An dieser Stelle deshalb mein ehrliches und aufrichtiges Kompliment an die "Schwestern".
Das ist ein Knochenjob mit mieser Bezahlung in einem ganz und gar ekligen Umfeld.
GREAT JOB!
Wirklich.
Und sie sind meistens nett.
Und nur gerade genug nicht nett, dass man sieht, dass sie menschlich sind.
Was in diesem Umfeld unmenschlich ist.
Also ich könnte das nicht.

Und darum widme ich diesen Post heute all den großartigen Menschen, die dafür sorgen, dass wir gut genug versorgt sind, um zu jammern. Ich muss ja nicht immer nur über mich reden.

Die Geschichte ist schon älter, ich hab die vor Jahren mal in irgendeiner Notaufnahme gelesen und versuche sie einigermaßen richtig wiederzugeben. Denn sie ist so gut, dass ich nicht wüsste, wie ich das besser machen kann. Also - here we go:

Die Legende von der Erschaffung der Krankenschwester
Als der liebe Gott die Schwester schuf, machte er bereits den sechsten Tag Überstunden.

(Gespeicherte Dateneinträge)

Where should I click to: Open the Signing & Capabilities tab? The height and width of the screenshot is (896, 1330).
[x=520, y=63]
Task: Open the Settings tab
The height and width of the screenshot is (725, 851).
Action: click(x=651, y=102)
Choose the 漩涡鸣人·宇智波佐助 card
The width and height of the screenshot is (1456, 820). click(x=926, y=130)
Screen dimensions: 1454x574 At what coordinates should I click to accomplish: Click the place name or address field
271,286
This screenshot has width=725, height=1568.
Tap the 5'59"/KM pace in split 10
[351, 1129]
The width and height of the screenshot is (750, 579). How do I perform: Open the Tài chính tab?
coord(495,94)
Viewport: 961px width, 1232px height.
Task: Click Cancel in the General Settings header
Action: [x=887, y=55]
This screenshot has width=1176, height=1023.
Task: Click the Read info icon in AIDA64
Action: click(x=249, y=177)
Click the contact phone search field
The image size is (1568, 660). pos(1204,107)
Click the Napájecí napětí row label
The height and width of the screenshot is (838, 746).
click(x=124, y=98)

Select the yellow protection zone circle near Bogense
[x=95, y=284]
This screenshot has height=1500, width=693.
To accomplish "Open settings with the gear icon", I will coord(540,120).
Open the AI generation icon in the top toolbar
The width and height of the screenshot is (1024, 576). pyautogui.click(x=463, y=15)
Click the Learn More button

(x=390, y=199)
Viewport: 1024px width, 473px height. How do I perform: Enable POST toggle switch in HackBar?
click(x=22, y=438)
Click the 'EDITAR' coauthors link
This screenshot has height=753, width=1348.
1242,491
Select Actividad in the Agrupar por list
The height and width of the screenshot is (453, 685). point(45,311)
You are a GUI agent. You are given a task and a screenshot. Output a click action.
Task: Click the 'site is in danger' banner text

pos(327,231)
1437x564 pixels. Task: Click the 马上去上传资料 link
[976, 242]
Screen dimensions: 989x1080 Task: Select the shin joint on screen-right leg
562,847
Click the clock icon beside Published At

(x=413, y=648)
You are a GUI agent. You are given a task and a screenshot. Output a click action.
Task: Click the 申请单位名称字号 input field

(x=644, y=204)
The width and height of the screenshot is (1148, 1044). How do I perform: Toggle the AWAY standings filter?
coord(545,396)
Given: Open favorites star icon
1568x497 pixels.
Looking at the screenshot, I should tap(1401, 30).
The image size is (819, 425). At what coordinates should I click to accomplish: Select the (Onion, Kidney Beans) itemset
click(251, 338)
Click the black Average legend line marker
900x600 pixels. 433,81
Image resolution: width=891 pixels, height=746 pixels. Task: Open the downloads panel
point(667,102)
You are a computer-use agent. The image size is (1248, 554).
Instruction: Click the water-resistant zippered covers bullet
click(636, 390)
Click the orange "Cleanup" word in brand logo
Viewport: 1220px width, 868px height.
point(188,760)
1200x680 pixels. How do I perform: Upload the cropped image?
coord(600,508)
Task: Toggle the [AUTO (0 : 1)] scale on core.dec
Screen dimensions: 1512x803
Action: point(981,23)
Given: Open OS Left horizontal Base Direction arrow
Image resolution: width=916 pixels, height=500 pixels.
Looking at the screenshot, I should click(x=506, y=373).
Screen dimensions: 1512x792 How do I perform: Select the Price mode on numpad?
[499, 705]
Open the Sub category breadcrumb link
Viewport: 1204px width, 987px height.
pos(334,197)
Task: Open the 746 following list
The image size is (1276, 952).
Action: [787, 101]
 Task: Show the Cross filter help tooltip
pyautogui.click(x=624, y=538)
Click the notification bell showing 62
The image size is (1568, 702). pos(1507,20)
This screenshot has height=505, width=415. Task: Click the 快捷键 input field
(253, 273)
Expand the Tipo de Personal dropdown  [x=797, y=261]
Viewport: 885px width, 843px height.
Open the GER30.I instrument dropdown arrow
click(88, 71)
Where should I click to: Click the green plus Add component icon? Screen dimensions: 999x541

— ARBEITSANWEISUNG —
Gib den Abschnitt aus dem Textauszug über die Krankenschwestern wortgetreu wieder, beginnend bei "Und darum widme" und weiter bis einschließlich "sechsten Tag Überstunden.". Die Einträge spielen hierfür keine Rolle.

— LÖSUNG —
Und darum widme ich diesen Post heute all den großartigen Menschen, die dafür sorgen, dass wir gut genug versorgt sind, um zu jammern. Ich muss ja nicht immer nur über mich reden.

Die Geschichte ist schon älter, ich hab die vor Jahren mal in irgendeiner Notaufnahme gelesen und versuche sie einigermaßen richtig wiederzugeben. Denn sie ist so gut, dass ich nicht wüsste, wie ich das besser machen kann. Also - here we go:

Die Legende von der Erschaffung der Krankenschwester
Als der liebe Gott die Schwester schuf, machte er bereits den sechsten Tag Überstunden.